I know for a fact that many people who joined Amway gave it a real try and put forth real effort to do what they were advised to do but they were still unable to generate a net profit in Amway.   I myself had a sizable group that ran 4000 PV in volume.  I also had the correct parameters based on the WWDB eagle program.   But somehow despite that, my business still did not generate a net profit.  

In the end, if you think objectively, your Amway business is not designed to make you money.  It is designed to systematically transfer money to your upline diamonds.  Even if you somehow manage to make a little money (highly unlikely), your upline will very likely advise you to invest it into the tools system.  And being teachable means you are likely to do just that.  
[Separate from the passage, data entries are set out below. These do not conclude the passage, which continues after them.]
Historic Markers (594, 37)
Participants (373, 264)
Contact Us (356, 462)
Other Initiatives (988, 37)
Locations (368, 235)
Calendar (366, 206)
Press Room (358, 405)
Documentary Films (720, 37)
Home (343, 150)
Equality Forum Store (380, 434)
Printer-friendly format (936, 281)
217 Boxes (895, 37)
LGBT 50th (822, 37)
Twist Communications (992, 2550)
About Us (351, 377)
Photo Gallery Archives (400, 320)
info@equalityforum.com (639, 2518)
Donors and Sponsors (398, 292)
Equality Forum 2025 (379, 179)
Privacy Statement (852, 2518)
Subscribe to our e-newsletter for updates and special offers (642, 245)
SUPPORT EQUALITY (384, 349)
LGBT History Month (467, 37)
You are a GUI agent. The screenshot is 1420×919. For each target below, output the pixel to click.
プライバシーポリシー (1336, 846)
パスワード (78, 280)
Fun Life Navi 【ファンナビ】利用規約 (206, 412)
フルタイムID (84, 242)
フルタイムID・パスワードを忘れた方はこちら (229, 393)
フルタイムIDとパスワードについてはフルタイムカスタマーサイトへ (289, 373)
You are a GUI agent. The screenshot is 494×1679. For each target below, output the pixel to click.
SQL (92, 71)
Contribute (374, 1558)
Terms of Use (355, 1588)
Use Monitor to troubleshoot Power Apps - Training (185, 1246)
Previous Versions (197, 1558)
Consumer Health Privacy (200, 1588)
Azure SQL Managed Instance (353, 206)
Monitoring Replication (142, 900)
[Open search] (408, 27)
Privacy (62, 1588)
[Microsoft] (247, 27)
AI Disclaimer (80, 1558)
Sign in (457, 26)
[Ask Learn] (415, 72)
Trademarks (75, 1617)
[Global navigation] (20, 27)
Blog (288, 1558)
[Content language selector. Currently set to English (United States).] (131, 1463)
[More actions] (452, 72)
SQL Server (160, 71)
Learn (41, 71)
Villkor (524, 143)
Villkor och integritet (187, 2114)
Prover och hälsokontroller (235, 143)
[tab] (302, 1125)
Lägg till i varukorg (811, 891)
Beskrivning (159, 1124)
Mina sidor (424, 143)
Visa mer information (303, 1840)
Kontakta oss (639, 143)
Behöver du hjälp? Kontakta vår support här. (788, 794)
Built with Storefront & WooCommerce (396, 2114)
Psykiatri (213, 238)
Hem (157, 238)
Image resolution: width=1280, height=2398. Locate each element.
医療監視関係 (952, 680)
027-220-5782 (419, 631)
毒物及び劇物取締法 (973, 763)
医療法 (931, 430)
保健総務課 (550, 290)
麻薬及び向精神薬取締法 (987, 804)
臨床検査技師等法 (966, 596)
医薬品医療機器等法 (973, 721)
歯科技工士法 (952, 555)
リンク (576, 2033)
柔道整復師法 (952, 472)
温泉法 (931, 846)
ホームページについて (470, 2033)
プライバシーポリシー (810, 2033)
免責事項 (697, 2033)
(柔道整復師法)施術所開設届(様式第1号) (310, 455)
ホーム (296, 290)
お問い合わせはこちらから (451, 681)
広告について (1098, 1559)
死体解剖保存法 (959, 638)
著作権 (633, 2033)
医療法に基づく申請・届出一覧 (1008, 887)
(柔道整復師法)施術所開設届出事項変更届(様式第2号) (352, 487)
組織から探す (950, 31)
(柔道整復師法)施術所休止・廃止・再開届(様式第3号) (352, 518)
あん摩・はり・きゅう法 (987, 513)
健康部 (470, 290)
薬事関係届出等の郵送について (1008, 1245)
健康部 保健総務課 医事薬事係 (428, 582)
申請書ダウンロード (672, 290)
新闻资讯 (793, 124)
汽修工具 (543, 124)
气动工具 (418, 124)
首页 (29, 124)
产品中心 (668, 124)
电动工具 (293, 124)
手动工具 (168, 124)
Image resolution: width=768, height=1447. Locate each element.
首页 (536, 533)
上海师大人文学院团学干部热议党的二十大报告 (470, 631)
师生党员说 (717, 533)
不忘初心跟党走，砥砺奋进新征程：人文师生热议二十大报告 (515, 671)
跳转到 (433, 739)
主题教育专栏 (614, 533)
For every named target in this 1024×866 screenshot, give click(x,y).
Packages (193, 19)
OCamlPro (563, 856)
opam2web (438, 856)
The entire business, including the 100 PV defacto quota for IBOs, is also just to ensure that your uplines can keep qualifying for their higher up levels.  When that happens, you get 3% and layers of upline get the rest of the near 30% in bonuses that Amway pays out.  Who says do the work and get paid?  

1 comment:

kwaaikat said...

When they say teachable and open minded, it is apparently only meant to apply to what someone in an Amway group can learn from the group or upline.

It does not apply to what an aspirant business builder could learn from the wealth of wisdom and experience that a bank manager, financial advisor, real business builder or someone who got hurt in Amway might have. When it comes to those, being anything but teachable is advised.

When I was lured under the usual false pretenses to hear an Amway enthusiast out, he did not want to hear anything about basic accounting, like profit and loss, and the principles of measuring return on investment and opportunity cost. I would have thought that when he learned I ran an actual business, and that I could share a thing or two about what worked and didn't work, he would be all ears.

If you go onto Youtube or Google and search for reasons that MLM "gurus" (who make a living from creating content) say why people fail at MLM, they all cite "not being teachable", along with wanting results too soon, not committed, plugged into a system etc. How wonderfully convenient. You won't hear poor accounting and financial management, unable to keep costs under control, not evolving to understand and serve changing customer needs.